Yöntem: Son bir yıldır haftada en az üç kez egzersiz yapan 115 gönüllü sporcu bu çalışmaya alındı. Olgular, Egzersiz Bağımlılık Ölçeği-21 (EBÖ-21), Belirti Tarama Listesi (BTL-90-R) ve Yeme Tutum Testi (YTT-40) ile değerlendirildi. Olgular EBÖ-21 sonuçlarına göre, egzersiz bağımlısı olanlar, bağımlı olmayan semptomatikler ve bağımlı olmayan asemptomatikler olarak üç gruba ayrıldı. Bu üç grubun verileri karşılaştırıldı.
Bulgular: Katılımcılar arasından 14 kişide (%12) egzersiz bağımlılığı olduğu belirlendi. Egzersiz bağımlılığı olanların %85’i fizyolojik bağımlılık ölçütlerini karşıladı. Egzersiz bağımlılığı olanlar ile diğer iki grup arasında psikopatolojik belirtiler ve yeme davranışı özellikleri açısından fark bulunamadı.
Sonuçlar: Çalışmamızda, egzersiz bağımlılığı olduğu saptanan kişilerin yeme davranışları ve psikopatolojik özelliklerinin, bağımlı olmayan semptomatik ve bağımlı olmayan asemptomatik kişilerden farklı olmadığı bulunmuştur.
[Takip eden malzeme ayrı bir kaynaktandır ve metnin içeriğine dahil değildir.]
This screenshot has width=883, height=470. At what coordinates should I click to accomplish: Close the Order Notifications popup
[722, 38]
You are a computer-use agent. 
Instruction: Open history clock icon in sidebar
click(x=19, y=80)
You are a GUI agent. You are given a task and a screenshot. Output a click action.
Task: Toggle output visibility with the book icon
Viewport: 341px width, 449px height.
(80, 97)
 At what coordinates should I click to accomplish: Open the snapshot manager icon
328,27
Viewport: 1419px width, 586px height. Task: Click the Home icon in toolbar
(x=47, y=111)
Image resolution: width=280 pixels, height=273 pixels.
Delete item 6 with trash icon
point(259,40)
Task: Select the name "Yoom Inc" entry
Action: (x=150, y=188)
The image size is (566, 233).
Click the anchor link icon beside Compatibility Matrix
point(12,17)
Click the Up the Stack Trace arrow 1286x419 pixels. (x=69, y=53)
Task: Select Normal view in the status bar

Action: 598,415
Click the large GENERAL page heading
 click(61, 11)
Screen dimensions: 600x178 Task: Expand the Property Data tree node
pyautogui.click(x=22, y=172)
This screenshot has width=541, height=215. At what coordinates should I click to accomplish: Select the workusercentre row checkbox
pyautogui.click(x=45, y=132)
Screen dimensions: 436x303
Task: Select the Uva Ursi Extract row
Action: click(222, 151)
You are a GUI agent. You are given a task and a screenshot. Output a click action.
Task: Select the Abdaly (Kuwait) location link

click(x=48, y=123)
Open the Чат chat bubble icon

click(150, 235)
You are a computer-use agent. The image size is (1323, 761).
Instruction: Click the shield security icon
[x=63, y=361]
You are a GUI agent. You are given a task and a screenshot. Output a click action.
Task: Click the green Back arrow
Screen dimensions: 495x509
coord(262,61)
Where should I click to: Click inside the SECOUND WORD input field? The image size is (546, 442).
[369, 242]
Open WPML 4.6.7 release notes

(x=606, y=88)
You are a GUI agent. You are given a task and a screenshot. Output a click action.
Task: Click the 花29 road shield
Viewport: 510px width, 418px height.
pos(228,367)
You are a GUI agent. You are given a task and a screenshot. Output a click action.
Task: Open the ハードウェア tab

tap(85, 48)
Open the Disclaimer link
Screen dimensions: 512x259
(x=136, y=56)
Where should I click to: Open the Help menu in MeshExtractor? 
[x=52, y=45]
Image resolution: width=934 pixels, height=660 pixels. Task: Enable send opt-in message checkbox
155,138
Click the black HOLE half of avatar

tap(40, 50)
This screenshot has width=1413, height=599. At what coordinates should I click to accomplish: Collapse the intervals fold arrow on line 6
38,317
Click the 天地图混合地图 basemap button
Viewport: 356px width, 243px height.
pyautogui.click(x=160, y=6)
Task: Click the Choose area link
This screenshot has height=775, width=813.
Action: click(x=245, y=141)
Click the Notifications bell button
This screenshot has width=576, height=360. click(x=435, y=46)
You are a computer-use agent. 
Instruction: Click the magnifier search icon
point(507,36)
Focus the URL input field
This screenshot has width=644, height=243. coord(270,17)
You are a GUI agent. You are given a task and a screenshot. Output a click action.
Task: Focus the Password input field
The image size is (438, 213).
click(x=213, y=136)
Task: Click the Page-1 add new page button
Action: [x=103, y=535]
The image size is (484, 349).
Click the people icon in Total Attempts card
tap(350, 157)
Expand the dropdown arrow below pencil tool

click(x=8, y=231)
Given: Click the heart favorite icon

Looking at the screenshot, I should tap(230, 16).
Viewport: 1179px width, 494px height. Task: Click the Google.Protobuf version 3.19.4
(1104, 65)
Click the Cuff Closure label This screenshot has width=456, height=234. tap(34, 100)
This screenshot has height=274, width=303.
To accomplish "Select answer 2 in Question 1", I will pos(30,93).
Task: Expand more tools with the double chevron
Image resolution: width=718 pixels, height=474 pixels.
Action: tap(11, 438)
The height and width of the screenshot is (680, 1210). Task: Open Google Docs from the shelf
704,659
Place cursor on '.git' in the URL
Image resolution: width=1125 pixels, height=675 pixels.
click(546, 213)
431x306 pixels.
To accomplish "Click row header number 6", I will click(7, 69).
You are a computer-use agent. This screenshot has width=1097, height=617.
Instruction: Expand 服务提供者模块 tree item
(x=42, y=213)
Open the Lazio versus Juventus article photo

Bu çalışmada belirlenen egzersiz bağımlıları, yeme bozukluğu belirtileri göstermemeleri nedeniyle birincil egzersiz bağımlısı olarak tanımlanmıştır. Aşırı egzersiz yapan kişilerde birincil egzersiz bağımlılığının tanısı açısından, psikolojik faktörler ile yeme davranışı özelliklerinin birlikte değerlendirilmesi ve birincil egzersiz bağımlılığının yeme bozukluklarından ayırıcı tanısının yapılması gerekir.